The Pixel Project is pleased to welcome a guest “16 For 16” article from our partner MenChallenging, an organisation that challenges men to prevent gender-based violence and support its victims and survivors.
It is easy to miss the weight and importance of how much influence we can have over our friends and peers. It often goes unspoken, but it remains one of the most important ways that all of us can better do our part to challenge ourselves and other men to prevent the epidemic levels of gender-based violence that exist in our communities and societies. Here are 16 ways we can challenge the men in our lives to make a difference and change our culture, through talking with them and modeling accountability ourselves.
A Note from MenChallenging: Not sure how to do all this? Disagree or agree with something said below? Looking for some new peers to figure all this out with, or a partner for a campaign or action you have in mind? Check out www.menchallenging.org or email email@example.com. Thanks as always to Pixel Project for the incredible work you do!
Prompt for Peers #1: “How are you doing?”
Very often men ignore or are not aware of the pressures that trying to live up to what society says it means to “be a man” can place on ourselves and our peers. The subtle (and not so subtle) thread of masculinity and its effect on us and those around us can be hard to see unless you are really trying to look. Part of caring for your friends and loved ones – including the men in your life – can be checking in with them. Normalise showing care and concern; normalise talking a bit about how you feel. It can go a long way towards healthier, fuller lives, greater emotional intelligence, and greater empathy – all important things on their own, and all of which are factors in either promoting or preventing men’s violence.
Prompt for Peers #2: “I love you, man!”
Yup. Love. Building greater emotional intelligence is figuring out for yourself and the men in your life how you feel about love. What does it mean to you? What does society tell us love means? Do you agree or disagree with the definition? Is it important to you? Who and what do you love and why?
-=-=-=-=-
* EXERCISE SET *
(1) Decide whether each statement agrees with the MenChallenging article. Answer yes or no, and quote the words from the article that settle it.
(a) The article comes from a partner organization of The Pixel Project.
(b) The article presents ten ways to challenge the men in our lives.
(c) The second prompt for peers is "How are you doing?"
(2) Answer these questions from the MenChallenging article.
(a) Which website does the note from MenChallenging point readers to?
(b) Besides showing care and concern, what does the first prompt say to normalize?
(c) According to the second prompt, what does building greater emotional intelligence involve?
(3) Write the next part of the MenChallenging article, picking up after its last sentence.

* DATA *
-=-=-=-=-
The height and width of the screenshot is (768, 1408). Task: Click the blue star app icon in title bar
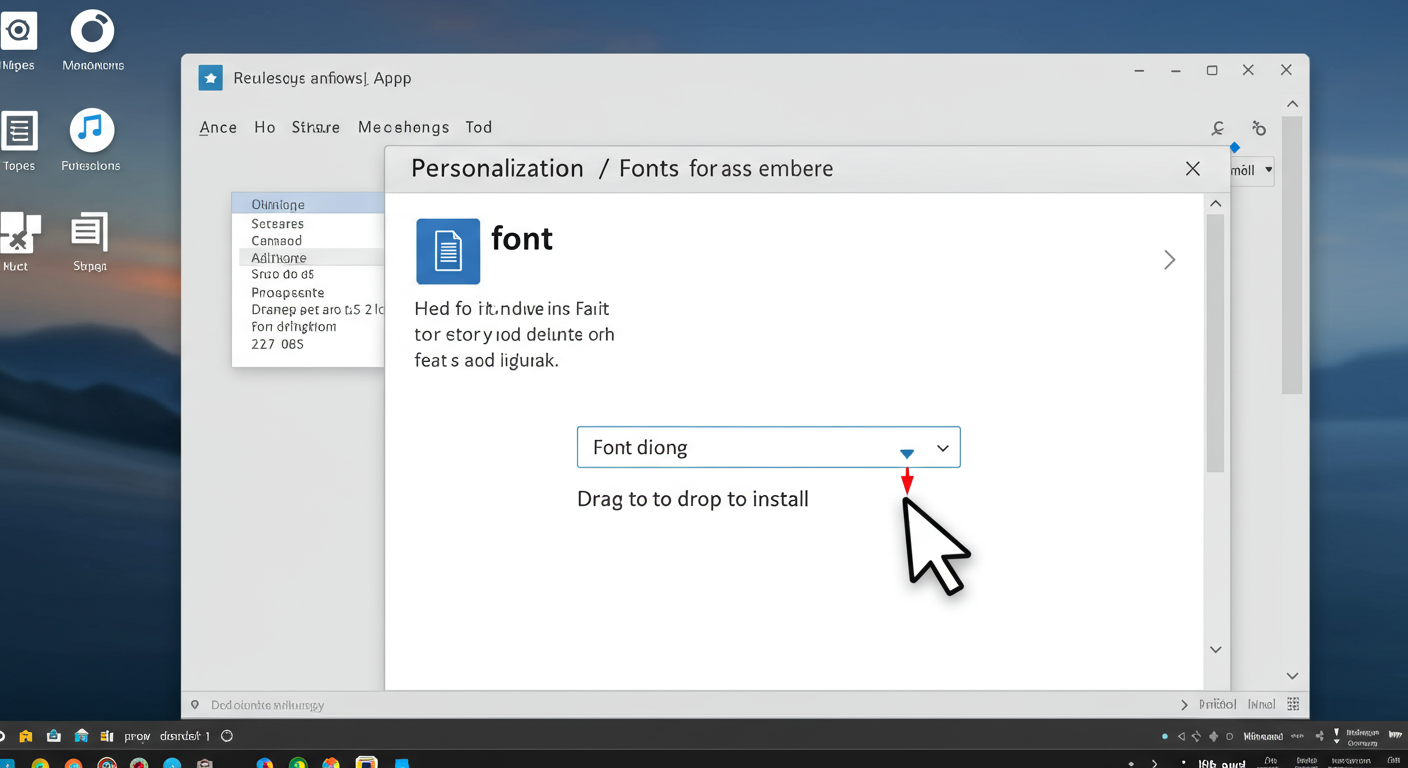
-=-=-=-=-
* RESPONSE LIST *
(1)
(a) Yes: "a guest “16 For 16” article from our partner MenChallenging"
(b) No: "Here are 16 ways we can challenge the men in our lives"
(c) No: "Prompt for Peers #2: “I love you, man!”"

(2)
(a) www.menchallenging.org
(b) Talking a bit about how you feel.
(c) Figuring out for yourself and the men in your life how you feel about love.

(3)
Prompt for Peers #3: Listen
Help encourage those around you to actively practice listening to and valuing the voices and experiences of girls, women, and LGBTQ folks. There are numerous ways that we all devalue women’s voices – in our daily lives, in society, at work, at play – everywhere. This is a problem in and of itself, but also lays a foundation for more easily ignoring or dismissing what are seen (often dismissively) as “women’s issues,” such as violence against women. Put in the time and effort to buck this trend and kick this habit! Try to slow down when interacting with women and girls and try to recognise if any reactions are coming up for you, especially when talking about gender-based violence. Catch yourself and your peers when they are dismissive of women’s voices and when they speak over or silence women.
Prompt for Peers #4: “Is this sexist?”
Yes. Yes it is. If you have to ask if something is sexist, it probably is. Same goes for if something is racist, homophobic, or transphobic, etc. Trust your gut! It obviously thinks something is up with what you are about to say. Now if you honestly can’t see how something might be messed up to say/ask/post/tweet/etc. then find someone you trust to ask, or go to the library, or use the interwebs (carefully!). I personally believe that we know deep in our gut when something we might say or hear is not okay, even if we can’t pinpoint why. And while everyone has different lines of what is problematic or harmful, we should all strive to do our best to cause as little harm as possible. It is also key to have these convos with our male peers instead of always putting the burden on women, folks of colour, and LGBTQ folks to teach the rest of us what is or isn’t ok and why. Let’s do our homework!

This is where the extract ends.